To do
Where does the word "Ceuta" occur in the material? Copy each line that has it.

Records for the exercise
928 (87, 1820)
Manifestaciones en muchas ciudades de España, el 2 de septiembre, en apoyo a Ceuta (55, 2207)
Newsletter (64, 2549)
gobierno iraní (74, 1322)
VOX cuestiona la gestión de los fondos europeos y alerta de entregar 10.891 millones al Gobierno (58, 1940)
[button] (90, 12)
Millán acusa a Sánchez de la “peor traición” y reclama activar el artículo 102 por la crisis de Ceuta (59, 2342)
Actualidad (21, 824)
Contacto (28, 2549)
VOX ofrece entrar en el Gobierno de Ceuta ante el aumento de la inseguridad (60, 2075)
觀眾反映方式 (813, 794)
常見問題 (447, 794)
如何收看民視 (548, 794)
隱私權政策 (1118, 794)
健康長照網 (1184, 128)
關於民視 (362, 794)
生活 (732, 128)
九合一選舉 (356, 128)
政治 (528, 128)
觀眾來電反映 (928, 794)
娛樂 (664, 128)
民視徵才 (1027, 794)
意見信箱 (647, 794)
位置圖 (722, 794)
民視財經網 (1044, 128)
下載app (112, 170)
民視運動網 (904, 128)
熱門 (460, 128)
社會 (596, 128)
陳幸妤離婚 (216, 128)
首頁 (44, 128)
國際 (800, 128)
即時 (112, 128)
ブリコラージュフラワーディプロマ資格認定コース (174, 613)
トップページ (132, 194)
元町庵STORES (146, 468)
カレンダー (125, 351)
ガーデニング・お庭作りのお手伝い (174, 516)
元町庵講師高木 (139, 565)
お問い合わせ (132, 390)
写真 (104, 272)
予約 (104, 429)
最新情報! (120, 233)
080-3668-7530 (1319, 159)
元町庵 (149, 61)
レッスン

Exercise output
Manifestaciones en muchas ciudades de España, el 2 de septiembre, en apoyo a Ceuta (55, 2207)
Millán acusa a Sánchez de la “peor traición” y reclama activar el artículo 102 por la crisis de Ceuta (59, 2342)
VOX ofrece entrar en el Gobierno de Ceuta ante el aumento de la inseguridad (60, 2075)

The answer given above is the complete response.